Fall is a weird season for me. There are so many emotions and associations I have with it, and they are split about equally between positives and negatives. So I don’t really have a word for the way that autumn makes me feel. It’s almost a sort of nostalgia with sadness creeping around the edges. I think I spent a good year or so in high school feeling almost totally directionless. I would spend evenings and nights walking around town by myself, trying to keep myself moving because I didn’t have the energy or the motivation to do much else. I would stay up way too late almost every night, browsing the internet or watching TV, to the point where I would just want to crash after a few days. Then, the cycle would repeat. Looking back, I think it would be safe to say I was experiencing depression in some form or another. I didn’t want to go to bed, because I didn’t want to have to get up for another day. I try desperately hard to remember just what it was that had me so unhappy, and I can’t really come up with any definitive answers. Sure, there were stresses in my life, and at the time I liked to pile the blame of my apathy and sadness on those issues, but I can’t say that was the real reason.

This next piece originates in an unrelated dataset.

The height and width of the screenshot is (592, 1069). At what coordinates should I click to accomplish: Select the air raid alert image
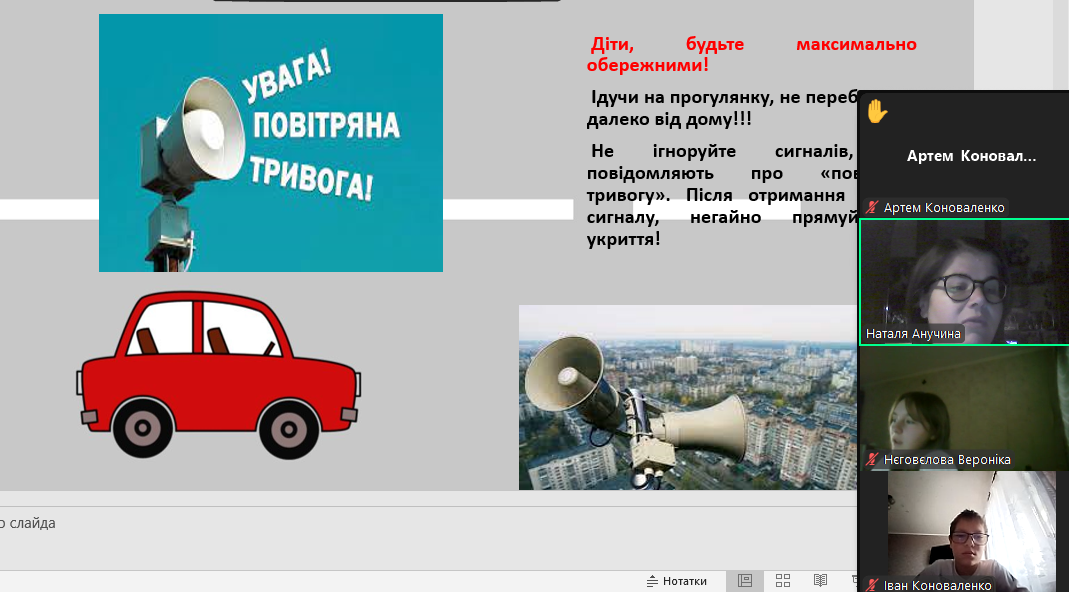coord(270,142)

I felt attracted to the darkness around me (both figuratively and literally), and I would fantasize about running into the cover of night and simply continuing until I disappeared. The night sky has always intrigued me, because when you can’t see anything, the landscape around you can take on any shape that your mind can imagine. I used to imagine, when I looked into the woods at night, that they extended on forever, covering the whole world in vast, uncharted territory that was there for me to explore. During that autumn where I was struggling, I think the night came to represent more of an escape for me. I would dream that I was flying high above the darkened world below me, and leaving all of my problems behind as my home shrunk smaller and smaller until it was lost over the horizon. It was only a fantasy, but one that I would entertain night in and night out, as I fried my brain and numbed my hurt with late night cartoons and all the bad things the internet has to offer. I still consider that the lowest point of my life, so when I smell the first fallen leaves, or feel the first cool breezes left behind as summer’s tide ebbs away, or the sunset seems to roll behind the mountain’s earlier and earlier, I feel all those feelings again. In an instant, I sense a watered-down version of that period – the pain, confusion, apathy, and sadness – all muddled together and poured back into me. Each and every year since then, while I have found direction in my life, I still struggle with sadness and depression when fall and winter swing by. I guess maybe it’s some sort of seasonal depression, but I’m not sure and that’s not the important point here.

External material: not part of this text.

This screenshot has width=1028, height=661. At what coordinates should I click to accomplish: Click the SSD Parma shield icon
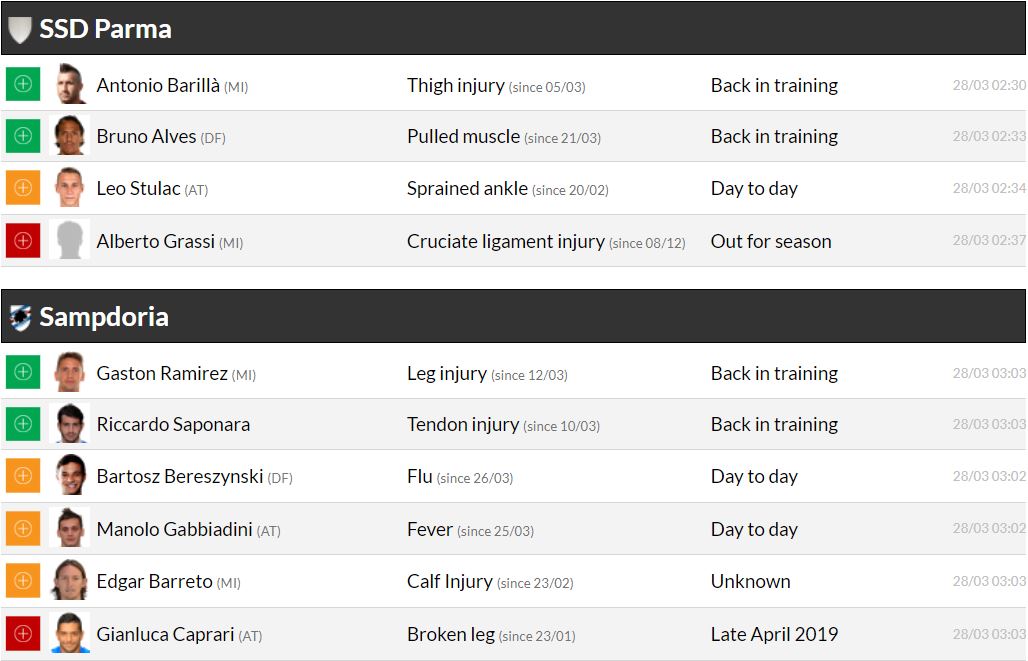20,29
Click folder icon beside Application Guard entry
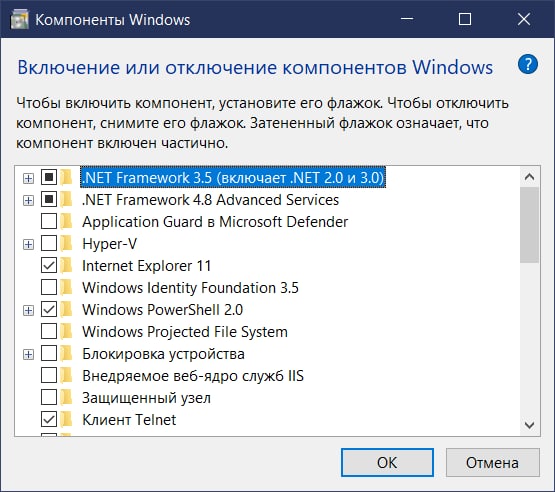 [66, 222]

There are also so many memories of wonderful things that autumn brings with it. Hay rides, pumpkin carving, and Halloween. Getting up far too early on a Monday morning to go hunting with my dad and brothers stands out to me as one of the greatest things fall has to offer. Even though I complained about getting up before dawn (which, I might add, I now do on a daily basis before work, and with no less whining), and I did less hunting than playing Gameboy while my dad kept lookout, in retrospect it carries a lot of value with it. Having my father with me giving me hunting lessons – how to use and respect firearms, searching for signs of wildlife, patiently coaching me as I had a deer in the sights, and showing me how to dress and drag a deer out of the woods – was affirming in ways that I am only now noticing. I was just 12, the shortest kid in the class who was still years away from puberty, but I felt like a man who had conquered the forces of nature. It is something that I will carry with me all my life, and hopefully pass on to my children with the same reverence and power with which it was given to me as a child.
And there are other things to look forward to as well. I am deeply in love with someone who feels the same way towards me. I am counting down the months and days until we are married (9 months and 3 days if my math is right), and trying not to let the excitement and stress of planning that day get in the way of me living in the here and now. I graduated college and am working in a career that I hope can bring me fulfillment and the ability to build the life that Zoe and I want to have together. God is moving in my life in ways that I probably am not aware of at the moment, pulling me back to Him after drifting away for too long. I am being blessed in more ways than I can count, and I am fighting back the anxiety and depression that is trying to subdue the hope that these things bring to me. I can’t wait to spend a cold afternoon cuddled up with someone who, while the official day is still months in the future, has felt like my wife for quite a while. We will go to concerts, pick apples and drink cider until I become violently ill, and watch as the landscape turns from summer green into autumn gold. We will take pictures of our time together, and eventually those photos will fill up an old wicker basket like my grandmother has. And our children and grandchildren will look at those photos, some of them stuck together and bent at the edges, making fun of us for our ridiculous hair and boots and flannel shirts. They will look at those photos and get that subtle feeling of wonder that we have all experienced before when looking at family photos. Wondering about what it felt like in those photographs, the conversations and relationships and memories we shared together, that seem perfect because they are in the past. Then they, too, will have the opportunity to create the same conversations and relationships and memories with other people, and they will understand the love and beauty that I have found in life.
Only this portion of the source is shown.